I’m sure there are all sorts of impediments, from download limits to penalties for misuse, that attempt to put further spokes in the wheel of it becoming a common commodity. But how long, really, before the whole register is available as a torrent on the Pirate Bay? Maybe it is already?

And we’re not bothered about this? It’s amazing, isn’t it? Yes, this whole industry is built on data that we’re required to submit to public authorities–and if we don’t, we’re disenfranchised.

This is a scandal, and one that urgently needs review.

But do take away the point that there is such a concept as “semi-public” – at least for now. It’s the ability to process, to restructure, to index, that makes online data different from those box files in the library.

The friction we throw into the system, whether it’s (intentionally?) releasing information via pdf, or slipping a local journalist a hand-written note of the names of those in court, is perhaps more than just dumb intransigence in the face of “information that wants to be free”. And it can serve some potentially legitimate social purposes.

Think how you’d feel if those frictions weren’t there around the electoral roll?

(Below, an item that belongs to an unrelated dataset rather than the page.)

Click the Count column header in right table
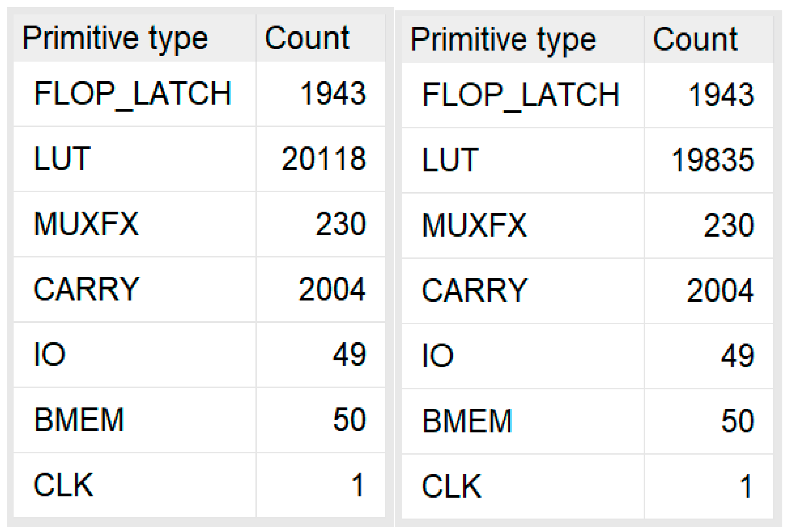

Even the money that 192.com require for you to buy back the data you gave up in the first place?

Happy that every comment you made online under your own name, every mention in the press, could be traced back to your real address along with the names of your (18+) family? I think perhaps not.

So, a very big public debate is required on the consequences of any personal data being put online. But remember, stealthily or not, we’ve had experience of these issues for years. We just need to look on the library window-ledges to find it.